Un signo de ello es el gran trabajo con el que toda la diócesis, precisamente en estos días, se está prodigando para el Jubileo, en la acogida y atención de los peregrinos y en innumerables otras iniciativas. Gracias a tantos esfuerzos, la ciudad se muestra a quienes llegan, a veces desde muy lejos, como una gran casa abierta y acogedora, y sobre todo como un hogar de fe.
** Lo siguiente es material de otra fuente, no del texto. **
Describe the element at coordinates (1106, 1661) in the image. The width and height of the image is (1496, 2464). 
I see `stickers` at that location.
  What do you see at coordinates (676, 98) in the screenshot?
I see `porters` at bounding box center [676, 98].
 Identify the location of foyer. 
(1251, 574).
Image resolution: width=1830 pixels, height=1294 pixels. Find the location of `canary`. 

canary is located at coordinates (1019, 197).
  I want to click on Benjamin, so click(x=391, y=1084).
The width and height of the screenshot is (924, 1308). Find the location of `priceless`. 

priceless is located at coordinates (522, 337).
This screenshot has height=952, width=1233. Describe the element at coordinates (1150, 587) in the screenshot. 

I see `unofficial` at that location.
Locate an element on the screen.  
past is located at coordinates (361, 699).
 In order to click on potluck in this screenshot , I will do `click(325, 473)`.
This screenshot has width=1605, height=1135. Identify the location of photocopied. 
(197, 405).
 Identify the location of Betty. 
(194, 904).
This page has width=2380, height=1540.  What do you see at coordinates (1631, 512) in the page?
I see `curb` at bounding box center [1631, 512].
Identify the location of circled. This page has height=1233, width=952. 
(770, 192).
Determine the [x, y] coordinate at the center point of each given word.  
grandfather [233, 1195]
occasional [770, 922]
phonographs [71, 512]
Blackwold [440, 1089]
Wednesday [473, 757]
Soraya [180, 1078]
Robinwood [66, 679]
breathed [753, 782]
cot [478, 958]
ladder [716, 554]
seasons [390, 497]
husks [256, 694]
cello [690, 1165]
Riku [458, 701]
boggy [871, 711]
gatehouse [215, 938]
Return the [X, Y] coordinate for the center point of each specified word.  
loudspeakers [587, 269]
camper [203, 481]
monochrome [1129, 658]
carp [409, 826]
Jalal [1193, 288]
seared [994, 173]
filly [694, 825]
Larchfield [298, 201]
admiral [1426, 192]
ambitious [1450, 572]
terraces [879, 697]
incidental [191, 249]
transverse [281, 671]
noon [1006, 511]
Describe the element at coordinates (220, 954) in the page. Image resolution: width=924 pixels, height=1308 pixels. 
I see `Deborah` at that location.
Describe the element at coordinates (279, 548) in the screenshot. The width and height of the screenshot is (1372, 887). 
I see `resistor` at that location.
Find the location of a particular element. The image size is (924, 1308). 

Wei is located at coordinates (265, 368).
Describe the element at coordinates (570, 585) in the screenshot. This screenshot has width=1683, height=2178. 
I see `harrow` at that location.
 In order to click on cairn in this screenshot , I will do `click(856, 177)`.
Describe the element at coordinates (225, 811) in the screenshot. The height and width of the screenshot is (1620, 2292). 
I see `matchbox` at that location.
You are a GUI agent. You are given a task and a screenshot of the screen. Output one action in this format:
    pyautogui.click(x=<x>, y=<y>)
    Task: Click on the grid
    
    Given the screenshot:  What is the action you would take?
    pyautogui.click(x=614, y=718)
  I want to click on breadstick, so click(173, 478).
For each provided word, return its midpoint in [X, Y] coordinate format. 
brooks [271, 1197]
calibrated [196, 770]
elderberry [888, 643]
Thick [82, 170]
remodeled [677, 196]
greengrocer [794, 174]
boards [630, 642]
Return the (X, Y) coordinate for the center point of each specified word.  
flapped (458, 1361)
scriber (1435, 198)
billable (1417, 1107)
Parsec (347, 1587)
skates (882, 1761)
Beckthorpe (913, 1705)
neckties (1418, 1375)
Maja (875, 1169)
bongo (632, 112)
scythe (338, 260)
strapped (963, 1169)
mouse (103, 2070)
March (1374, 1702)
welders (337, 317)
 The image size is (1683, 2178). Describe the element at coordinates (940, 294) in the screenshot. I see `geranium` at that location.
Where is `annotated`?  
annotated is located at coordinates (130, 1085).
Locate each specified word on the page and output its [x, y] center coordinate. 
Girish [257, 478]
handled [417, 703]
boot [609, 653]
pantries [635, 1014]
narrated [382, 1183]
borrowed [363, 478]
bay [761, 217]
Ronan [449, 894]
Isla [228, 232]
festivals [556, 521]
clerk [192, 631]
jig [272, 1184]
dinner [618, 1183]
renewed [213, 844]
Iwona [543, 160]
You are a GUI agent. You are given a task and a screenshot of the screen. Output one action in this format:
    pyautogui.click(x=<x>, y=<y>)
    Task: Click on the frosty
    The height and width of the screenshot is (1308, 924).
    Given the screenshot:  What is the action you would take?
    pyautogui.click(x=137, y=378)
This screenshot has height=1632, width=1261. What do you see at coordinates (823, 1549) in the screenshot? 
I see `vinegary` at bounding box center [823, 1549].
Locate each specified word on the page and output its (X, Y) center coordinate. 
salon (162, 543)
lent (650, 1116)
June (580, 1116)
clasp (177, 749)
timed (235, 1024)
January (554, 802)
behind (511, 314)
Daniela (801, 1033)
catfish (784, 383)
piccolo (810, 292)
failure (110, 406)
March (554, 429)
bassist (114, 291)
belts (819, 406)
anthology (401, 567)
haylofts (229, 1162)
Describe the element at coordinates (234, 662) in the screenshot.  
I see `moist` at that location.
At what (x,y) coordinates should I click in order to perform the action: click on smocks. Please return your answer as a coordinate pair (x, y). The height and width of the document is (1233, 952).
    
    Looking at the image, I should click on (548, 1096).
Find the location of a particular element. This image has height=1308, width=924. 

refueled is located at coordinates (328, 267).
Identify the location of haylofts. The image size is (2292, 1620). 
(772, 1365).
Por mi parte, expreso el deseo y el compromiso de entrar en este vasto campo de trabajo poniéndome, en la medida de lo posible, a la escucha de todos, para aprender, comprender y decidir juntos: «cristiano con ustedes y Obispo para ustedes», como decía San Agustín (cf. Sermón 340, 1). Les pido que me ayuden a hacerlo en un esfuerzo común de oración y caridad, recordando las palabras de San León Magno: «Todo el bien que realizamos en el cumplimiento de nuestro ministerio es obra de Cristo; no nuestra, ya que sin Él nada podemos hacer, pero de Él nos gloriamos, de Él procede toda la eficacia de nuestra acción» (Serm. 5, de natali ipsius, 4).
A esas palabras quisiera unir, para concluir, las del Beato Juan Pablo I, que el 23 de septiembre de 1978, con el rostro radiante y sereno que ya le había valido el apelativo de «Papa de la sonrisa», saludaba así a su nueva familia diocesana: «San Pío X – decía – al tomar posesión como patriarca de Venecia, exclamó en San Marcos: “¿Qué sería de mí, venecianos, si no os amara?”. Yo digo algo similar a los romanos: puedo asegurarles que los amo, que solo deseo ponerme a su servicio y poner a disposición de todos mis pobres fuerzas, ese poco que tengo y que soy» (Homilía con ocasión de la Toma de Posesión de la Cátedra Romana, 23 de septiembre de 1978).
También yo les expreso todo mi afecto, con el deseo de compartir con ustedes, en el camino común, alegrías y dolores, fatigas y esperanzas. También yo les ofrezco «ese poco que tengo y que soy», y lo confío a la intercesión de los Santos Pedro y Pablo y de tantos otros hermanos y hermanas cuya santidad ha iluminado la historia de esta Iglesia y los caminos de esta ciudad. Que la Virgen María nos acompañe e interceda por nosotros.